[PROBLEM DESCRIPTION]:
A line belongs in the answer if it contains "agent"; copy every such line from the entries below.

[MATERIAL SHOWN]:
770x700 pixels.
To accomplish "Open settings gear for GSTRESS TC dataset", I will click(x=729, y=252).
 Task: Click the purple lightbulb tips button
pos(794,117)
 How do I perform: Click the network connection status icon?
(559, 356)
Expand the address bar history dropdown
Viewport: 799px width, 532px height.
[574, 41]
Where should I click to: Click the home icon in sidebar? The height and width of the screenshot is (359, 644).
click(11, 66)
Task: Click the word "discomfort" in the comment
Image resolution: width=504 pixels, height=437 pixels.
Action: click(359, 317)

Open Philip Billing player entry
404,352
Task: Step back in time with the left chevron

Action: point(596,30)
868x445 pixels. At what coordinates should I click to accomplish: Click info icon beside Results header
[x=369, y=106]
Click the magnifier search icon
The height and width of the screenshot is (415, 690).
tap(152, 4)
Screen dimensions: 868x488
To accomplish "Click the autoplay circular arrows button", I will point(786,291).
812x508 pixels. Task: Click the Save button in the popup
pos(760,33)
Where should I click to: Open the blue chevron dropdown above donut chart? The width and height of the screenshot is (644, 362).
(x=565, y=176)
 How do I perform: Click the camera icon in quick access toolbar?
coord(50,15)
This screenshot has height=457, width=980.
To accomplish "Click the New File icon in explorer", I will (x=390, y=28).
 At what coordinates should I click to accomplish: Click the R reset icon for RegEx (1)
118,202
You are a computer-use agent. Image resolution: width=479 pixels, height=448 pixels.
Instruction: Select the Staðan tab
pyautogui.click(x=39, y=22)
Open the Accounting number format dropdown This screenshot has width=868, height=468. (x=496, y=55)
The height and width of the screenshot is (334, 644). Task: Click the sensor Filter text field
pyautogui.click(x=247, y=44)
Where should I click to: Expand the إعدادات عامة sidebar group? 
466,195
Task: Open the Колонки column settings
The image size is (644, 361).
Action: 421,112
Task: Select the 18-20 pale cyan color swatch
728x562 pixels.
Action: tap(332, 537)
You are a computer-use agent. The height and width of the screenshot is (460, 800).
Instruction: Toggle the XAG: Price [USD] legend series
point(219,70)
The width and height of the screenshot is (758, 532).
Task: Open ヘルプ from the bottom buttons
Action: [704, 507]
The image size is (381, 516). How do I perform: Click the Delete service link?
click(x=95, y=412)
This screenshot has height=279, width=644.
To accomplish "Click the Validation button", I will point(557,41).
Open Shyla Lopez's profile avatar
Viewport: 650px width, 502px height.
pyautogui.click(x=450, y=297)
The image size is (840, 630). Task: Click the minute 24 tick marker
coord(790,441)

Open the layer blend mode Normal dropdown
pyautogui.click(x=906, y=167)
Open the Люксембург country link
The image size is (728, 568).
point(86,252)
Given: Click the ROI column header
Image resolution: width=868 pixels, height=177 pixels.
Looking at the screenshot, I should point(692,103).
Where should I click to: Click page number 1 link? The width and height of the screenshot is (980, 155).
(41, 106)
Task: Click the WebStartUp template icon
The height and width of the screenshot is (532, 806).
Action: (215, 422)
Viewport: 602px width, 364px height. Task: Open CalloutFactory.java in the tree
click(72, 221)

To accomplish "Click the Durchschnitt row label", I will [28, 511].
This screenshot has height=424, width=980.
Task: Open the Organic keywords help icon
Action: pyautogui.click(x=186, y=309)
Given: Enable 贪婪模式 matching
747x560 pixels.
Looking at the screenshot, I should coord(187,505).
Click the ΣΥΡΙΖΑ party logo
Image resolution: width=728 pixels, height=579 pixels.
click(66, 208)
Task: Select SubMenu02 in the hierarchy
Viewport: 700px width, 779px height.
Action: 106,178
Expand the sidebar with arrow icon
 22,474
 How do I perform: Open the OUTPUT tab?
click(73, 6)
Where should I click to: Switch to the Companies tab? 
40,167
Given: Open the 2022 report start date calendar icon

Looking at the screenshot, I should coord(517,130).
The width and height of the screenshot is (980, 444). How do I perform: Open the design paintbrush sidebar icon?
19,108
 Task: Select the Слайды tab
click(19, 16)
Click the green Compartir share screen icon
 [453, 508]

[EXPECTED OUTPUT]:
You are a computer-use agent. Image resolution: width=479 pixels, height=448 pixels.
You are a computer-use agent. The height and width of the screenshot is (460, 800).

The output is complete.